=== Excerpt provided ===

The Sample size screen opens. Enter a value, let’s say 100 in the Minimum sample size field. This will allow you to calculate evaluations without needing more than 100 rows of data. Click on the Next button. The Metrics screen opens.
Multiple metrics are available for measuring fairness. Two of them (Disparate impact and Statistical parity difference) can be calculated at runtime strictly from data being submitted to the model. We will go with default monitored metric and its threshold value i.e., Disparate impact and 80% threshold value.
Click on the Next button. The Select the fields to monitor screen opens. We can either select the fields or use the Watson OpenScale recommended features to be monitored for fairness based on the analysis of the training data.

Click on the Save button to save your fairness configuration.

Next, we will configure the quality monitors. The Quality monitor evaluates how well your model predicts accurate outcomes. It identifies when model quality declines, so you can retrain your model appropriately.

Under Quality > Quality thresholds, click on the pencil icon to select the quality thresholds for different metrics available.
Enter 100 in the Minimum sample size field. And click on the Save button to save your configuration.

Configure Explainability

Explainability identifies the factors that influence a model outcome. In the Explainability section, click the edit button in the Explanation method tile to configure explainability. There are two types of explanations:

Local: Factors that influence a model outcome of a specific transaction. There are two methods available.

Global: Holistic factors that influence model outcomes in general. There is one method available.

Watsonx.governance offers two different algorithms to explain predictions: LIME (Local Interpretable Model-Agnostic explanations), and SHAP (SHapley Additive exPlanations). Global explanations use the SHAP algorithm while local explanations can use SHAP or LIME (enhanced).

===

Exercise A —
Name every screen that the monitor configuration walkthrough says opens.
Exercise B —
Rewrite the stretch of the monitor configuration walkthrough from "Explainability identifies the" through "one method available.", putting "Overall" in place of "Holistic".

=== Records ===

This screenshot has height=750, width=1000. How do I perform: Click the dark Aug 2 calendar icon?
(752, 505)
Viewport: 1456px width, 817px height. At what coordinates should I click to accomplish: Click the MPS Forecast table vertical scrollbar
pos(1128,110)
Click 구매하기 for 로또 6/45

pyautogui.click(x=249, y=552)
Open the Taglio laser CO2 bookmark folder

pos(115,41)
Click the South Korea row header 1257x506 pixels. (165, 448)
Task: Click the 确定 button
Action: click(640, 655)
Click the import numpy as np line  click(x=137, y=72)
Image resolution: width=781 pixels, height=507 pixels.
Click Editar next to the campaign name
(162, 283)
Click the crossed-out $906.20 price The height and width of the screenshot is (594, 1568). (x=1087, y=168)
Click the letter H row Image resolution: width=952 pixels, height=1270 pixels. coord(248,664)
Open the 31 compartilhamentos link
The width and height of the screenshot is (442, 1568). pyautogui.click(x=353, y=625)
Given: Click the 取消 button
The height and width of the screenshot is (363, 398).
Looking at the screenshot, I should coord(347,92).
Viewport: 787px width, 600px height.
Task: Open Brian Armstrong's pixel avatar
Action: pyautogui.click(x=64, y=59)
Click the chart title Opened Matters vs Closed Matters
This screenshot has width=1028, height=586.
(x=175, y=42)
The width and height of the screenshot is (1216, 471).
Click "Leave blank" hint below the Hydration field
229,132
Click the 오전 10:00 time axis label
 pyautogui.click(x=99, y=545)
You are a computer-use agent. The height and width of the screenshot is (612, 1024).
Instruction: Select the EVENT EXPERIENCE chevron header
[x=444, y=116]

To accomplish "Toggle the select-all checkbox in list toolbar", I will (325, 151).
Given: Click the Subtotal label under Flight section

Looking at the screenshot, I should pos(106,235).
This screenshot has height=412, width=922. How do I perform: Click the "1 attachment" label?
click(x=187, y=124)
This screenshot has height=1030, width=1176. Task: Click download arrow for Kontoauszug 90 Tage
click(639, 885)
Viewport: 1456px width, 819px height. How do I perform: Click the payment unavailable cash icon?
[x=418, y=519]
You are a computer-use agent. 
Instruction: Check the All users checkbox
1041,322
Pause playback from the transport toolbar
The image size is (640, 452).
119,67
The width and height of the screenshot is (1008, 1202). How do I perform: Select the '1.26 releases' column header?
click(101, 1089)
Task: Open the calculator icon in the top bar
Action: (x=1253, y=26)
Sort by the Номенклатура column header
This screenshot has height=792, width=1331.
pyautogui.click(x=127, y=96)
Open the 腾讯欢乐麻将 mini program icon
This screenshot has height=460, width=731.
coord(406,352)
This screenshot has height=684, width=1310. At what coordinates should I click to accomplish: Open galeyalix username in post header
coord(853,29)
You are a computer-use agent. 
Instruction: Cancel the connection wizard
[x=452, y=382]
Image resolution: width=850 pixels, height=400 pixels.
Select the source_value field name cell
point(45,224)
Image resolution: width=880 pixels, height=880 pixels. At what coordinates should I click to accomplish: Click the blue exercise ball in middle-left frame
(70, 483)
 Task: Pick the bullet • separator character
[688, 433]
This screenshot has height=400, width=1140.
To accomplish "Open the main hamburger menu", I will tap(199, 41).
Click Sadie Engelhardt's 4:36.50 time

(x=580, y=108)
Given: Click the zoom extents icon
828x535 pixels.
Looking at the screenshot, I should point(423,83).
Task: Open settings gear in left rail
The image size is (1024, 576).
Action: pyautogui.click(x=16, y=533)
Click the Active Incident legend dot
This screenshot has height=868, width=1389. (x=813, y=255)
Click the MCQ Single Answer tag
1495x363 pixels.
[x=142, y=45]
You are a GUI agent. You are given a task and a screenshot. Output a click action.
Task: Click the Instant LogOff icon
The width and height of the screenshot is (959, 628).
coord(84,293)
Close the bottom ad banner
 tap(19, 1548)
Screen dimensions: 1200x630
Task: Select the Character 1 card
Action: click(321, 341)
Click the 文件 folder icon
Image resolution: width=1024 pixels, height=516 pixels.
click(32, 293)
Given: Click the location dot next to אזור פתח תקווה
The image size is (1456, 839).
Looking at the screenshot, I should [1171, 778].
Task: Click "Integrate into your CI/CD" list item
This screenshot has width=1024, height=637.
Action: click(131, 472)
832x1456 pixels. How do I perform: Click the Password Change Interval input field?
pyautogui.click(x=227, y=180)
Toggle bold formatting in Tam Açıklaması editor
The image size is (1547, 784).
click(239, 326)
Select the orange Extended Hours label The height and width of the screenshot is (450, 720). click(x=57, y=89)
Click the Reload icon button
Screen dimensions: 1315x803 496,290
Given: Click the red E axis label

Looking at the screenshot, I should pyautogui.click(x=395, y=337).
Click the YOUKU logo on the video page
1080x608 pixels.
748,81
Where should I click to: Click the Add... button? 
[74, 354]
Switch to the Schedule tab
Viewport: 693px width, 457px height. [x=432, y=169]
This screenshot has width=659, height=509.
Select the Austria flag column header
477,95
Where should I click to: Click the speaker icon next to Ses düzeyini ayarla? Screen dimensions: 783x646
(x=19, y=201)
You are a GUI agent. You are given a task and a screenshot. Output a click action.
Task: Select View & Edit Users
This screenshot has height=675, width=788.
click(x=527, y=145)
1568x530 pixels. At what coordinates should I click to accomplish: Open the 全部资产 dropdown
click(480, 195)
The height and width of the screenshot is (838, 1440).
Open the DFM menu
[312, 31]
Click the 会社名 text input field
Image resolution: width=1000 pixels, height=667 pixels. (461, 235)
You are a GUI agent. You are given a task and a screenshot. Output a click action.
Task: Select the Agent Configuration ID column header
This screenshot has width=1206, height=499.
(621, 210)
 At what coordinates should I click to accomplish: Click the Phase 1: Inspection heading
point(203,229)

===

Exercise answer A —
Sample size screen
Metrics screen
Select the fields to monitor screen

Exercise answer B —
Explainability identifies the factors that influence a model outcome. In the Explainability section, click the edit button in the Explanation method tile to configure explainability. There are two types of explanations:

Local: Factors that influence a model outcome of a specific transaction. There are two methods available.

Global: Overall factors that influence model outcomes in general. There is one method available.